* _INSTRUCTIONS FOR THE TASK_
What lines of the data below hold "will"? Show them.

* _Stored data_
····················
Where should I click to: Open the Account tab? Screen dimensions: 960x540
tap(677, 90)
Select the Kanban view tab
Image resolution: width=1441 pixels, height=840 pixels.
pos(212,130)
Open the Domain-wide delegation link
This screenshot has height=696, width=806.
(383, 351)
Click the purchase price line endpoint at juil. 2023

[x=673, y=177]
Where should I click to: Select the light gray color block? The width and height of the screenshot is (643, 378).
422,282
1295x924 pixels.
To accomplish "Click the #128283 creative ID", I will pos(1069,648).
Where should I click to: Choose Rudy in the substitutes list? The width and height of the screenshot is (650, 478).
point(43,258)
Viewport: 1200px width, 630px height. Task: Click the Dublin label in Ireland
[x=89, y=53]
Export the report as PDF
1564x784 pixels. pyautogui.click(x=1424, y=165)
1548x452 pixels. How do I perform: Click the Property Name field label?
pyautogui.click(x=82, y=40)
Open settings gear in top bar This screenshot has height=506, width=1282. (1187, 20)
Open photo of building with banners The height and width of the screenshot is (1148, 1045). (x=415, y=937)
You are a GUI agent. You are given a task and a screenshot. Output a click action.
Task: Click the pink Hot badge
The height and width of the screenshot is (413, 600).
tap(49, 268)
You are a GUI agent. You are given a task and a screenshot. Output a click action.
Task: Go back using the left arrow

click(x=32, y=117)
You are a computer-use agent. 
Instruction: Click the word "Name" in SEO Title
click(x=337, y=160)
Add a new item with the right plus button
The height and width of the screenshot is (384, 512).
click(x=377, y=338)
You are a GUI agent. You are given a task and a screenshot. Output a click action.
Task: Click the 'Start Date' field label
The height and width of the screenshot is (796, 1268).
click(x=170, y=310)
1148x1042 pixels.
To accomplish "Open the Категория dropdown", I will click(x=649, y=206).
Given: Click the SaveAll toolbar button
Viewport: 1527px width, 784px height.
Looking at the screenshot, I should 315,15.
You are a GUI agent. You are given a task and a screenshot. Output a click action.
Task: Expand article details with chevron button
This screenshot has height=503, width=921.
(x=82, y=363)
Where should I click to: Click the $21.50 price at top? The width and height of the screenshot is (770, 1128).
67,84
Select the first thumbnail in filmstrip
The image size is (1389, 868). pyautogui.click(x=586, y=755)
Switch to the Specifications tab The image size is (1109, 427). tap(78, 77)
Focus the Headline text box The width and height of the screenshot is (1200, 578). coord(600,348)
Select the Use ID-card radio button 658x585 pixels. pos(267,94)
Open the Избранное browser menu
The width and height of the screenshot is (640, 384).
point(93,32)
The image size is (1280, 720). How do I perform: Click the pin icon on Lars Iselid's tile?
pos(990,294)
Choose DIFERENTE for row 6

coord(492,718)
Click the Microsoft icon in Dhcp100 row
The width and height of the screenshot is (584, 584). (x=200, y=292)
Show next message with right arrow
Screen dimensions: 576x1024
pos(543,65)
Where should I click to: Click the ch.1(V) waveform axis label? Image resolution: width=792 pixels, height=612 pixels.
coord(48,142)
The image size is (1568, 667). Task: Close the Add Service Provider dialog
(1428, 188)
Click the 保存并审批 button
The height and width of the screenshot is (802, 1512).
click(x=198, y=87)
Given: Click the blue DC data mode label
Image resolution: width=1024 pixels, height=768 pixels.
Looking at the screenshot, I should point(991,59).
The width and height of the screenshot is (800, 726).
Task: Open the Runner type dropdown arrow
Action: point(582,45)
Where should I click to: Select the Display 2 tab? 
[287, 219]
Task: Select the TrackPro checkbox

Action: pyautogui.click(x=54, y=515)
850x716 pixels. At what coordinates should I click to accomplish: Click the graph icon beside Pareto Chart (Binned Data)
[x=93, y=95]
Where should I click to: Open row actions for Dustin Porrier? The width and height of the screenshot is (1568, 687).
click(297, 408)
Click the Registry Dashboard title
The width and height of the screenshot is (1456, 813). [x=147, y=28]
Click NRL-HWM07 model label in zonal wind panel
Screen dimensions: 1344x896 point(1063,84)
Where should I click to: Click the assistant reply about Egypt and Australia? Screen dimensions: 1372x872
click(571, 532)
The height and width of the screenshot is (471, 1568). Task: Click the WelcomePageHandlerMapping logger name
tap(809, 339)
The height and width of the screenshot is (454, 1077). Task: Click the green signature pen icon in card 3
····················
* _RESULT OF THIS EXERCISE_
To accomplish "Click the #128283 creative ID", I will pos(1069,648).
To accomplish "Open the Категория dropdown", I will click(x=649, y=206).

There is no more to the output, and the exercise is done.